With their encouragement, I claim my boldness in reporting.
I then boldly (and vulnerably) tell the church office administrator what’s going on. She scuttles my worries about proofreading the fourth of four bulletins for Holy Week. She instantly replies, “Don’t worry about anything. We’ll be fine here. You take care of you.”
That evening I preach about how difficult it is to receive grace from others. At the foot washing, my spouse comes over to me. He points to the chair and says, “Sit.” My eyes well up with tears as he tenderly washes and dries my feet.
Later, during communion, I find myself repeating, “This is Christ’s body, broken for you.”
The state board of investigation will give the perpetrator 30 days to respond to my complaint before completing its investigation. This legal process is on my mind as I read and re-read the accounts of Jesus going before the Sanhedrin, Pilate, and Herod.
I can’t stop thinking about the incident.
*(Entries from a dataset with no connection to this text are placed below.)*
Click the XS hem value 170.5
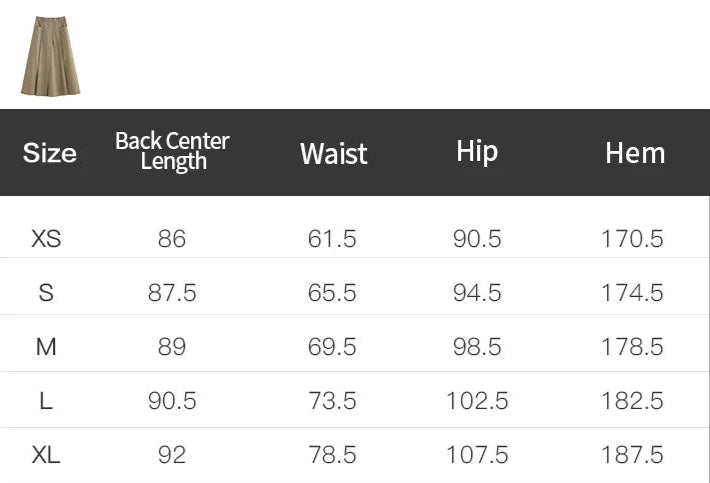Viewport: 710px width, 483px height. [x=632, y=239]
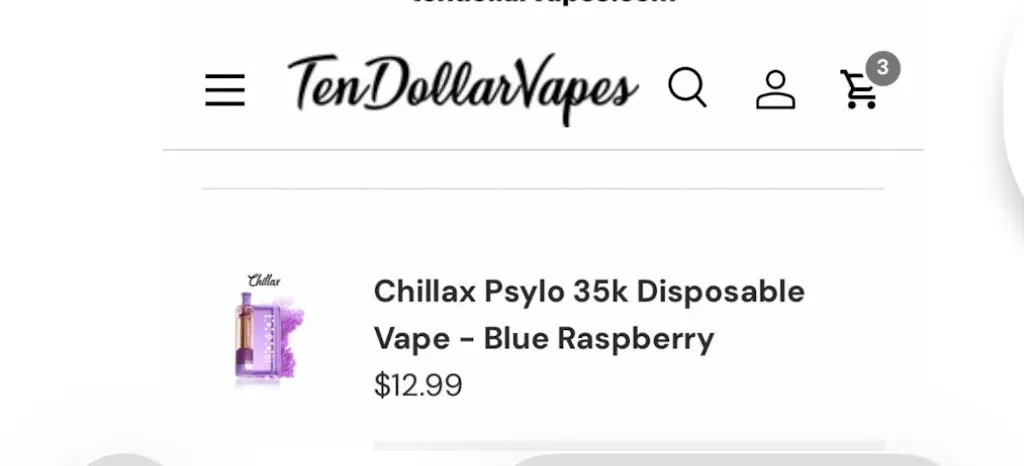Open the shopping cart icon

pyautogui.click(x=859, y=89)
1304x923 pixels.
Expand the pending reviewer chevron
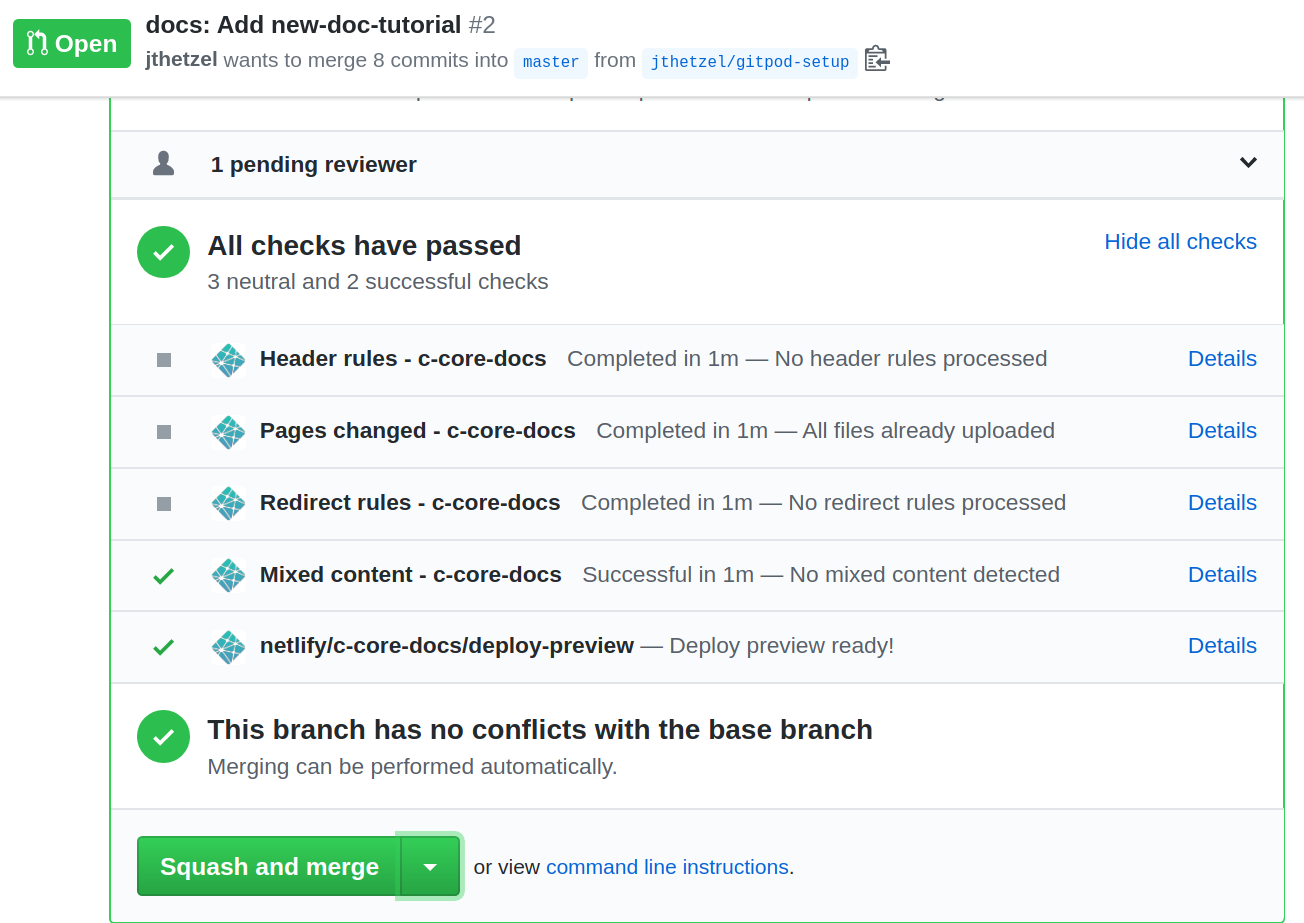(1248, 162)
I have been inappropriately touched before—in public places and by complete strangers—but never before in a professional setting with no witnesses.
My husband tells me not to fast this Good Friday. “You’ve been betrayed by someone you trusted,” he says. “You don’t need to fast from food—you’re already right there with Jesus as he stumbles toward the cross.”
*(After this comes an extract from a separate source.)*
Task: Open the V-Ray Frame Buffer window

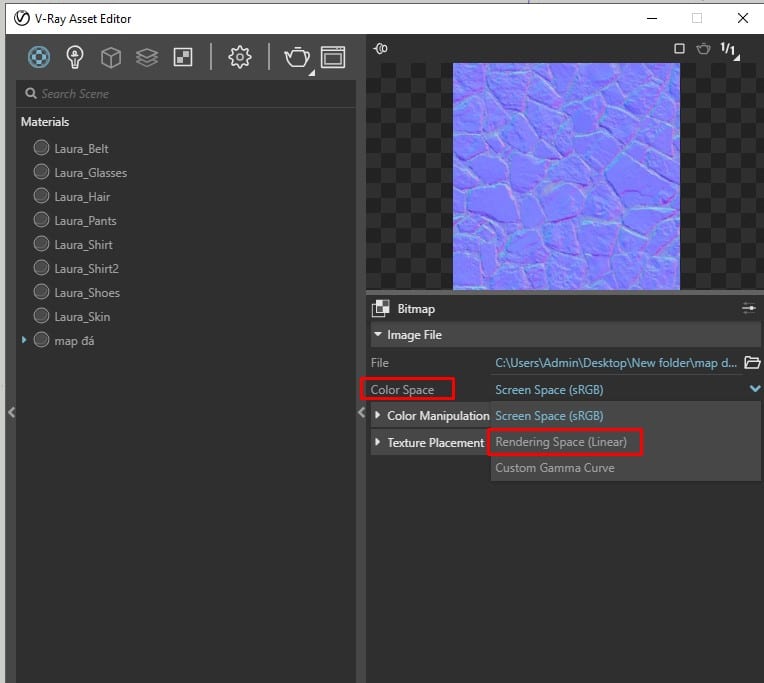Action: click(333, 58)

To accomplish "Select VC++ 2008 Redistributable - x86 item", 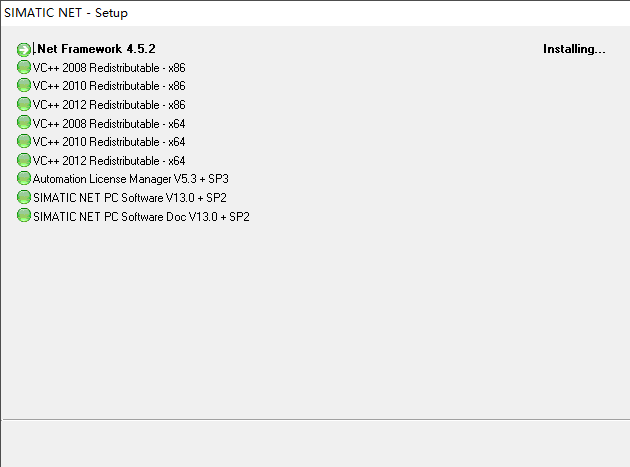I will tap(109, 68).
Worship focuses on Luke’s account of the Passion. Jesus prays, “Father, forgive them, for they know not what they do.” What does forgiveness look like for me? I don’t know right now. It will involve boundaries. After I ensure that he will not do this to anyone else, perhaps I will someday forgive from a safe distance.
Jesus forgives his betrayers for their ignorance. I find it hard to believe that my perpetrator doesn’t know that what he did is illegal. I also find it hard to believe that Jesus’ crucifiers didn’t know what they were doing. Even without knowing that Jesus is the Son of God, they knew he was a human being—and no human body deserves to be violated.
I read Psalm 22: “I’m poured out like water. All my bones have fallen apart. My heart is like wax; it melts inside me… God didn’t despise or detest the suffering of the one who suffered.”
I have difficulty focusing on my sermon, and spend time reading sexual assault websites instead. There are an unfortunate number of people with similar assaults.
I try on the word “assault.” Why is it so much harder to say than “I was touched inappropriately”?
I tell a friend, “I was assaulted.” He listens, and responds, “Would a hug help?” Yes, please. And thank you for asking.
A colleague warns me that I might cry during worship, so I put extra tissues in my robe. I don’t cry, but I do keep forgetting to smile.
I worry my sermon is too much crucifixion and not enough resurrection. But a first-time visitor thanks me for quoting Audre Lorde. And someone who knows the ups and downs of the week assures me that what I had to give was still enough. She promises that Christ is risen.
We gather with friends for a late afternoon Easter dinner. We laugh and eat. But I still fall asleep ruminating on the assault.
My husband is preaching at the seminary where he teaches. He preaches on Jesus’ appearance to Thomas and the embodied wounds that we all carry. There’s a subtext to what he’s saying that only we know.
We tear up during the closing hymn: “Break the bread of new creation where the world is still in pain. Tell its grim, demonic chorus, ‘Christ is risen! Get you gone!'”
After worship, we hug, and kiss. It’s good touch—consensual, embodied love.
Sin, Death, and Betrayal only appear to triumph. Healing will come.
Resurrection is begun.
The Rev. Diane Kenaston is pastor of University United Methodist Church in St. Louis, Missouri. She graduated from Candler School of Theology at Emory University in Atlanta, Georgia, and has previously served churches in West Virginia, where she is an elder in full connection. She is glad to be married to a feminist, Rev. Dr. Adam Ployd, and to serve as a board member for the General Commission on the Status and Role of Women of The United Methodist Church.